What to work on
Read the records below and report each line in which "Open" occurs.

Data provided
+++
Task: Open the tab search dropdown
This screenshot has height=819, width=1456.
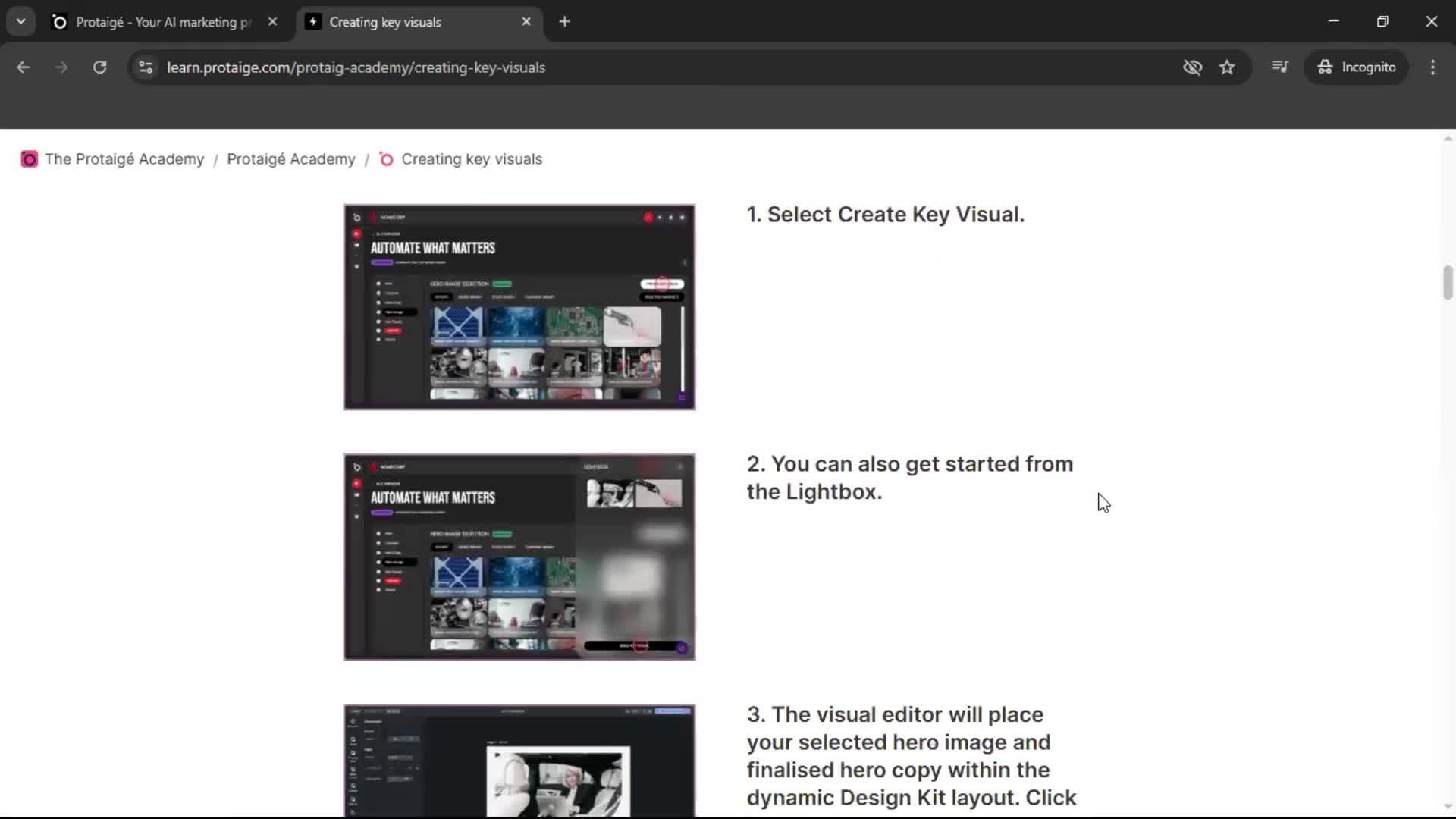Action: coord(20,21)
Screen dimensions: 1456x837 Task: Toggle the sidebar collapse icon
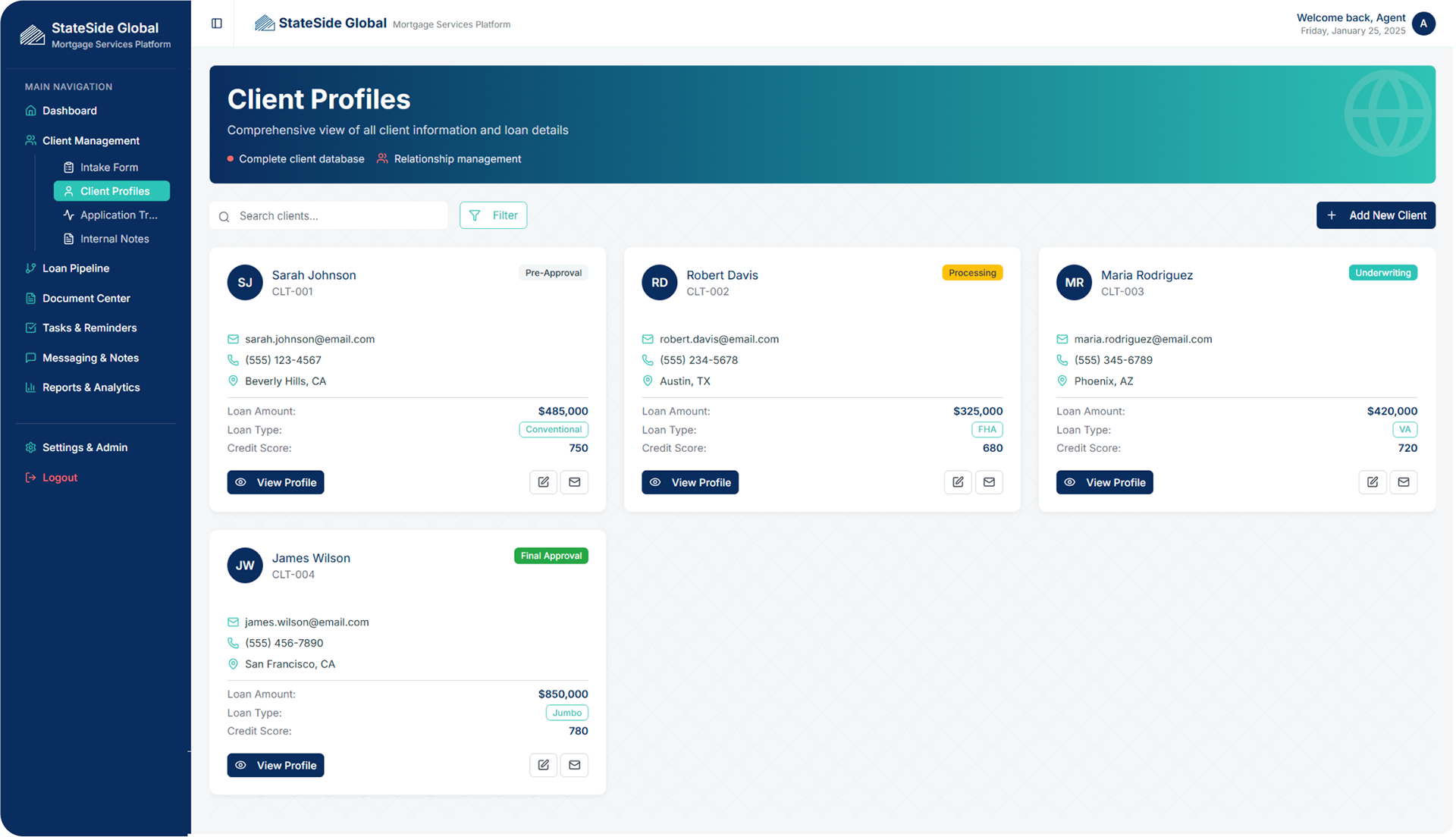tap(217, 24)
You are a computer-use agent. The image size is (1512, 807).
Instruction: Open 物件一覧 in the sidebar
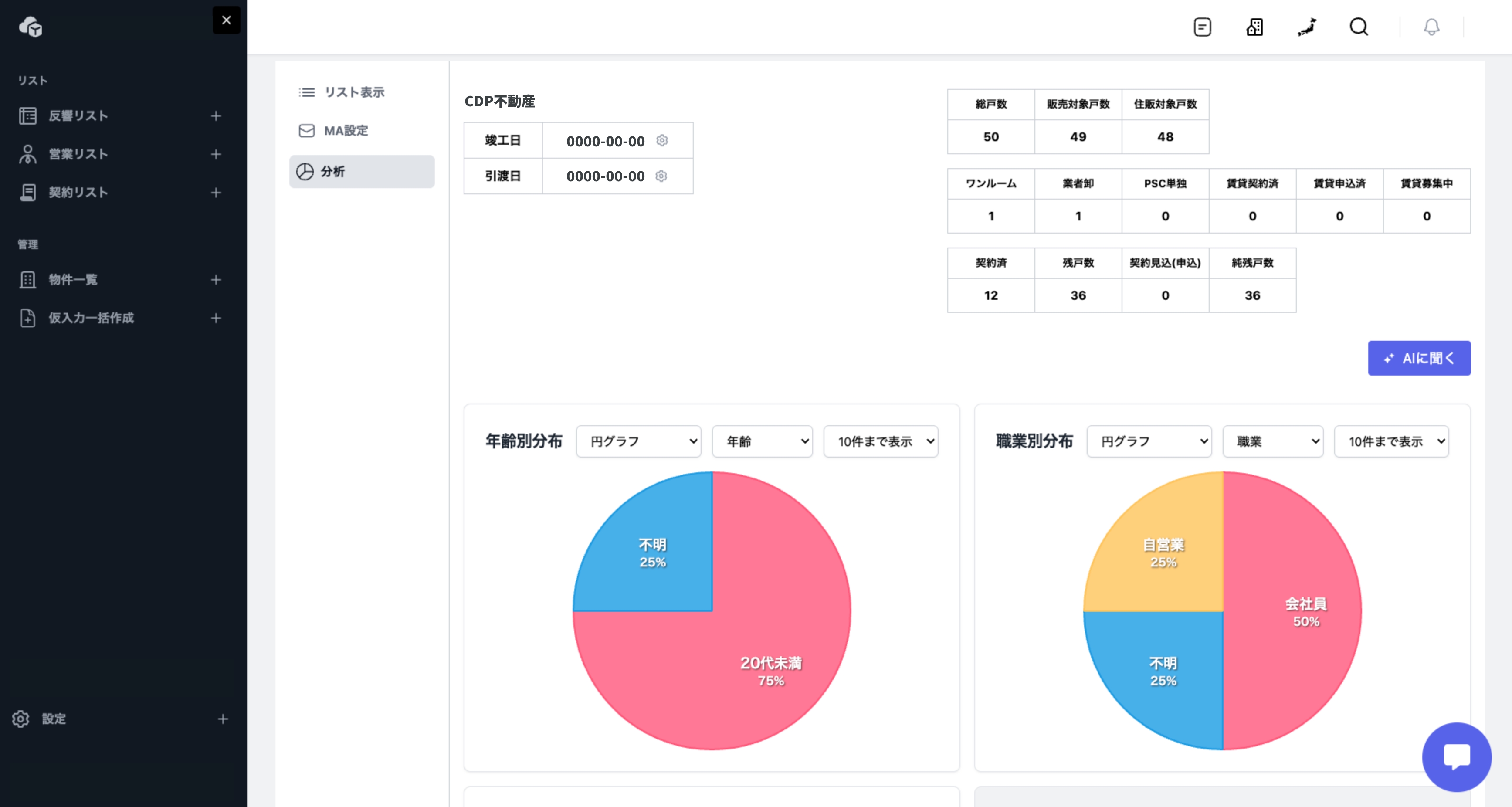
+++
Response for this exercise
Task: Open the tab search dropdown
Instruction: Open 物件一覧 in the sidebar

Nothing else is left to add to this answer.